SPHERICAL SLICED-WASSERSTEIN

Abstract

Many variants of the Wasserstein distance have been introduced to reduce its original computational burden. In particular the Sliced-Wasserstein distance (SW), which leverages one-dimensional projections for which a closed-form solution of the Wasserstein distance is available, has received a lot of interest. Yet, it is restricted to data living in Euclidean spaces, while the Wasserstein distance has been studied and used recently on manifolds. We focus more specifically on the sphere, for which we define a novel SW discrepancy, which we call spherical Sliced-Wasserstein, making a first step towards defining SW discrepancies on manifolds. Our construction is notably based on closed-form solutions of the Wasserstein distance on the circle, together with a new spherical Radon transform. Along with efficient algorithms and the corresponding implementations, we illustrate its properties in several machine learning use cases where spherical representations of data are at stake: sampling on the sphere, density estimation on real earth data or hyperspherical auto-encoders.

1. INTRODUCTION

Optimal transport (OT) (Villani, 2009) has received a lot of attention in machine learning in the past few years.
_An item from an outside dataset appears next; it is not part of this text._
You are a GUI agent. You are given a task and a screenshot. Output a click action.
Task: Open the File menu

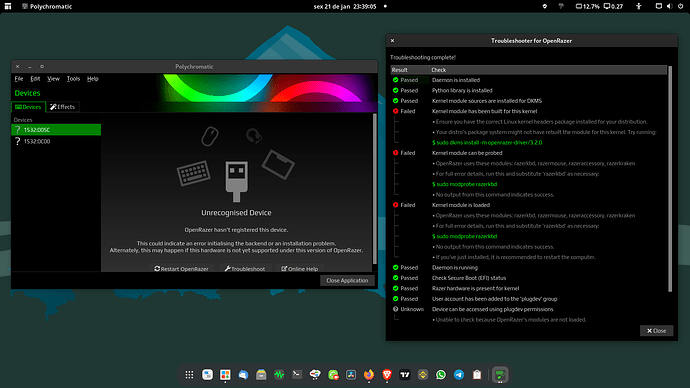click(19, 79)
As it allows to compare distributions with metrics, it has been used for different tasks such as domain adaptation (Courty et al., 2016) or generative models (Arjovsky et al., 2017) , to name a few. The most classical distance used in OT is the Wasserstein distance. However, calculating it can be computationally expensive. Hence, several variants were proposed to alleviate the computational burden, such as the entropic regularization (Cuturi, 2013; Scetbon et al., 2021) , minibatch OT (Fatras et al., 2020) or the sliced-Wasserstein distance (SW) for distributions supported on Euclidean spaces (Rabin et al., 2011b) . Although embedded in larger dimensional Euclidean spaces, data generally lie in practice on manifolds (Fefferman et al., 2016) . A simple manifold, but with lots of practical applications, is the hypersphere S d-1 . Several types of data are by essence spherical: a good example is found in directional data (Mardia et al., 2000; Pewsey & García-Portugués, 2021) for which dedicated machine learning solutions are being developed (Sra, 2018), but other applications concern for instance geophysical data (Di Marzio et al., 2014) , meteorology (Besombes et al., 2021) , cosmology (Perraudin et al., 2019) or extreme value theory for the estimation of spectral measures (Guillou et al., 2015) . Remarkably, in a more abstract setting, considering hyperspherical latent representations of data is becoming more and more common (e.g. (Liu et al., 2017; Xu & Durrett, 2018; Davidson et al., 2018) ). For example, in the context of variational autoencoders (Kingma & Welling, 2013) , using priors on the sphere has been demonstrated to be beneficial (Davidson et al., 2018) . Also, in the context of self-supervised learning (SSL), where one wants to learn discriminative representations in an unsupervised way, the hypersphere is usually considered for the latent representation (Wu et al., 2018; Chen et al., 2020a; Wang & Isola, 2020; Grill et al., 2020; Caron et al., 2020) . It is thus of primary importance to develop machine learning tools that accommodate well with this specific geometry. The OT theory on manifolds is well developed (Villani, 2009; Figalli & Villani, 2011; McCann, 2001) and several works started to use it in practice, with a focus mainly on the approximation of OT maps. 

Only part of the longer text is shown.